On Language.

I’m not easily offended.

Mostly, I choose to ignore things that may be offensive to me, or live my life in such a way that whatever was said couldn’t possibly be true. And usually that works for me. But there are a few things that I cannot ignore.

This weekend, I heard a (fellow) special education teacher use the word “retarded”. Not in describing a diagnosis code. Not in describing the rate of someone’s development.

She said something like, “Well, that’s retarded!” when someone said something she deemed annoying or stupid.

This, I cannot ignore. This is a means of insulting someone by linking them to a group of people with various diagnoses and developmental anomalies.

This, I cannot accept. This link implies that the speaker believes that those who have mental retardation are less.

The thing about people with mental retardation is that they are not just a group with various diagnoses and developmental anomalies.

They are people with an extra chromosome.

They are people who lacked oxygen at birth.

They are babies who were shaken.

They are the 1 in 88 children (1 in 54 boys) that are diagnosed with autism spectrum disorders (although many have IQs not in the range of “mental retardation”, all do not develop social skills normally).

They are the children who were not read to when they were small.

They are children who did not get proper nutrition.

They are the adults who cannot speak.

They are our neighbors.

They are my students.

They are my friends.

And many of them cannot defend themselves.

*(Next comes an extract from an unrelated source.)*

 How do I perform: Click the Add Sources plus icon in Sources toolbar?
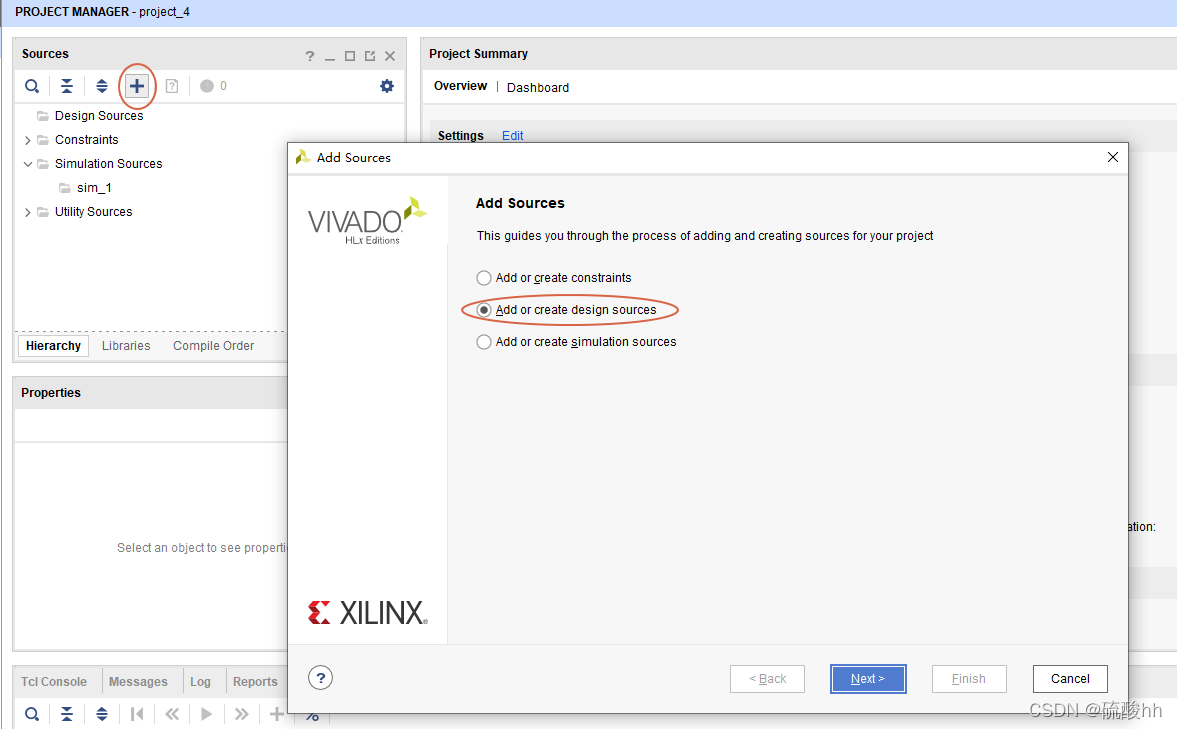click(137, 86)
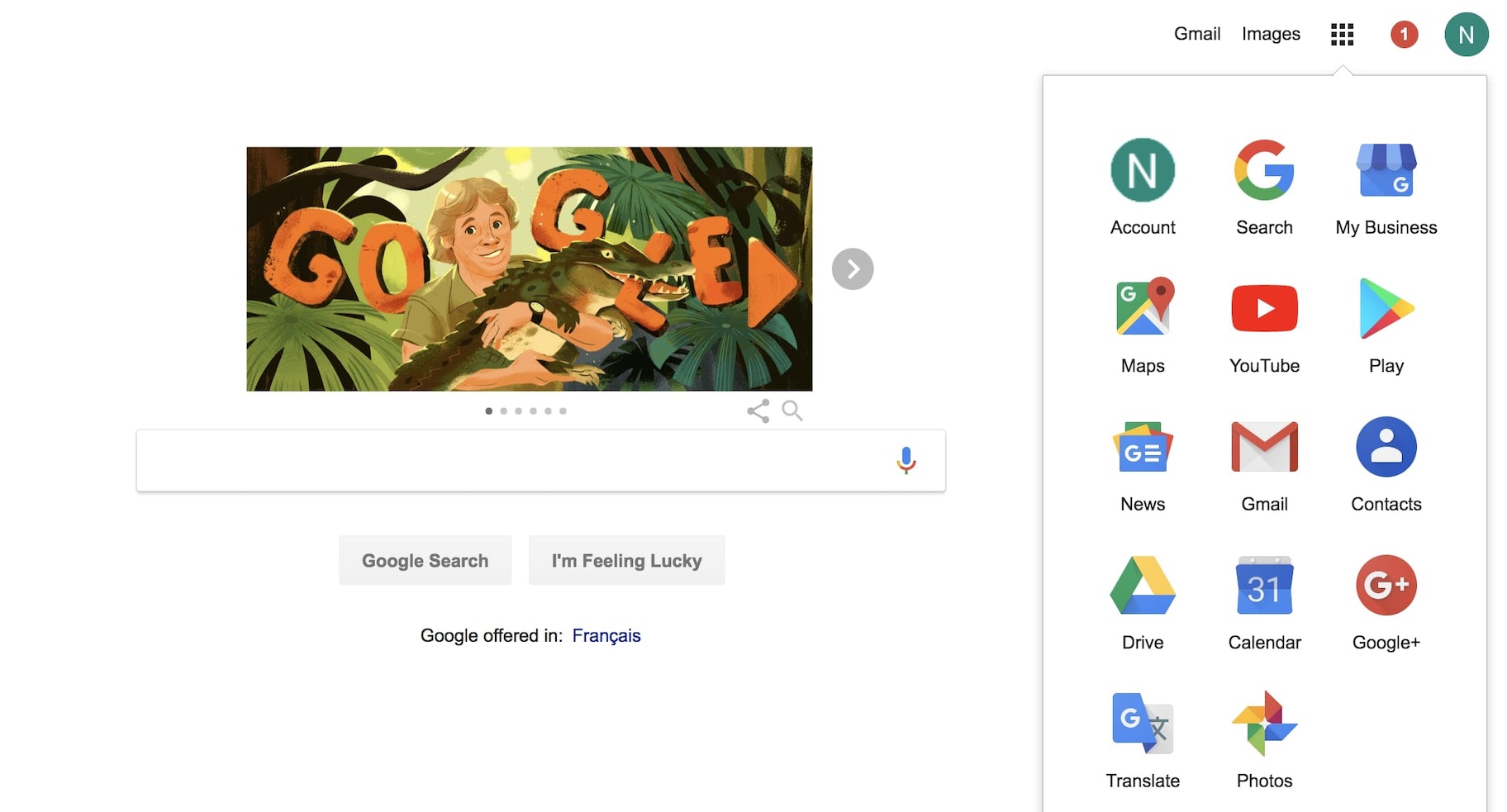The image size is (1507, 812).
Task: Open My Business app icon
Action: point(1386,170)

So, I cannot accept it when someone uses the word “retarded”. You cannot marginalize the most loving, beautiful, best people I have ever had the privilege to know and expect me to let it go—and you shouldn’t let it go, either.

Next time you want to call someone (or something) “retarded”, please remember that you are comparing them to this beautiful, insightful, joyful boy:

Do they really deserve to be in his company?